Bu yazı kısa olacak. Çünkü olay çok kısa özetlenebilecek kadar net. “Tarihçe” lazımsa, Y. Kaplan’dan dört gün önceki bir Yeni Akit yazısından başlayalım:
Kamuoyunda “STK’lere kayyım atamakta kullanılacak” diye yankı bulan ama bundan çok daha fazlasını şeddeli ve sürekli olarak getiren “Kitle İmha Silahlarının Yayılmasının Finansmanının Önlenmesine İlişkin Kanun” TBMM’den çıktı. Saatler içinde Resmî Gazete’de yayınlanacaktır.
Bikaç gün önce “Hazırlanın: Şeddeli ve sürekli OHAL geliyor” başlığıyla maddelerini tanıttığım bu kanun, demokrasi isteyen muhalif dernek ve vakıflar için çıkarıldı sadece.
Ortadoğu’da ve özellikle de Suriye’de “cihat” için silahlı mücadele yürüten İslamcı örgütlere uygulanmayacak.
***
Kim söylüyor?
AKP’nin önde giden İslamcı gazetesi Yeni Şafak’tan Yusuf Kaplan.
Neye dayanarak söylüyor?
İçişleri Bakanı Süleyman Soylu’nun taahhüdüne dayanarak.
Bu yazı kısa olacak.
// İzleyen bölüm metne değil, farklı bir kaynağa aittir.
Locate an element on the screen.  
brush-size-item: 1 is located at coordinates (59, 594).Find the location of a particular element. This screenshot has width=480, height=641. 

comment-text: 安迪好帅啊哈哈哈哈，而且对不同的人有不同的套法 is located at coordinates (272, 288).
Çünkü olay çok kısa özetlenebilecek kadar net.
***
“Tarihçe” lazımsa, Y. Kaplan’dan dört gün önceki bir Yeni Akit yazısından başlayalım:
22 Aralık tarihinde siviltoplumsusturulamaz.org sitesinde, önce 520 ve 27 Aralık itibariyle de 679 STK’nin imzaladığı “Kitle İmha Silahlarının Yayılmasının Finansmanının Önlenmesine İlişkin Kanun Teklifi Anayasaya ve Örgütlenme Özgürlüğüne Aykırıdır!” bildirisi yayınlanmıştı.
Buna karşı İslamcı kanattan ilk ses, izleyebildiğim kadarıyla, 25 Aralık’ta Yeni Akit’te Abdurrahman Dilipak’tan “Kitle imha silahlarını mı önleyeceklermiş!” başlığıyla geldi .
Dilipak, AKP’nin yan kuruluşu olan (ve kendisinin de Yüksek İstişare Kurulunda yer aldığı) Adalet Platformu’nun sitesindeki bildirisinden şu alıntıyı yapıyordu:
“‘Dünya 5’ten büyüktür’ diye çıktığımız yolda, BM Güvenlik Konseyi’nin tanımladığı ‘Terörist kişi ve örgütler’e eğer bir operasyon yapılacaksa, o örgüt PKK, FETÖ, PYD, DHKP-C gibi örgütler olmayacaktır. O örgütler yarın Suriye’de ve Filistin’de ya da Libya ve Mısır’da, Afganistan’da işbirliği yaptığımız örgütler olabilir (…) 17/25 Aralık’ın sene-i devriyesinde bu konunun bir an evvel yeniden değerlendirilerek bu tasarının geri çekilmesi gerekir.”
***
26 Aralık saat 16.49’da Yeni Şafak yazarı Yusuf Kaplan, Twitter hesabından “Uyarı/Yorum” başlığıyla şu mesajı attı:
"STKlar terör bahanesiyle kapatılacak. Kolayca kayyım atanabilecek! Teröre karşı bir adım gibi bu. Ama sonuçları ortam değiştiğinde felaket olabilir! Her İslâmî çalışma irtica/terör yaftasıyla engellenebilir! Çok tehlikeli bu! Bu yasa girişimi derhal durdurulmalı!”
Yine Yusuf Kaplan aynı gün saat 23.56’da şu Twitter mesajını gönderdi:
“İçişleri Bakanımız Sayın @suleymansoylu aradı. Yarım saat konuştuk.
"STK yasasının aslâ sivil toplumu zayıflatmayacağını, STK'ların İslâmî çalışmalarını engellemesinin söz konusu olmayacağını, buna ilk önce kendisinin karşı duracağını söyledi.
“Duyuruyorum.”
***
Kısa demiştim. Yazım bu kadar. Çünkü “Ne söylesen bir fazla” olur.
***
Belki belki, garnitür olarak, AİHM’nin Demirtaş kararıyla ilgili olarak yine Yusuf Kaplan’ın dünkü (27 Aralık) Yeni Şafak yazısı sadece başlık olarak eklenebilir, o kadar:
“Emperyalistlerin mahkemesi, Türkiye’yi yargılayamaz!”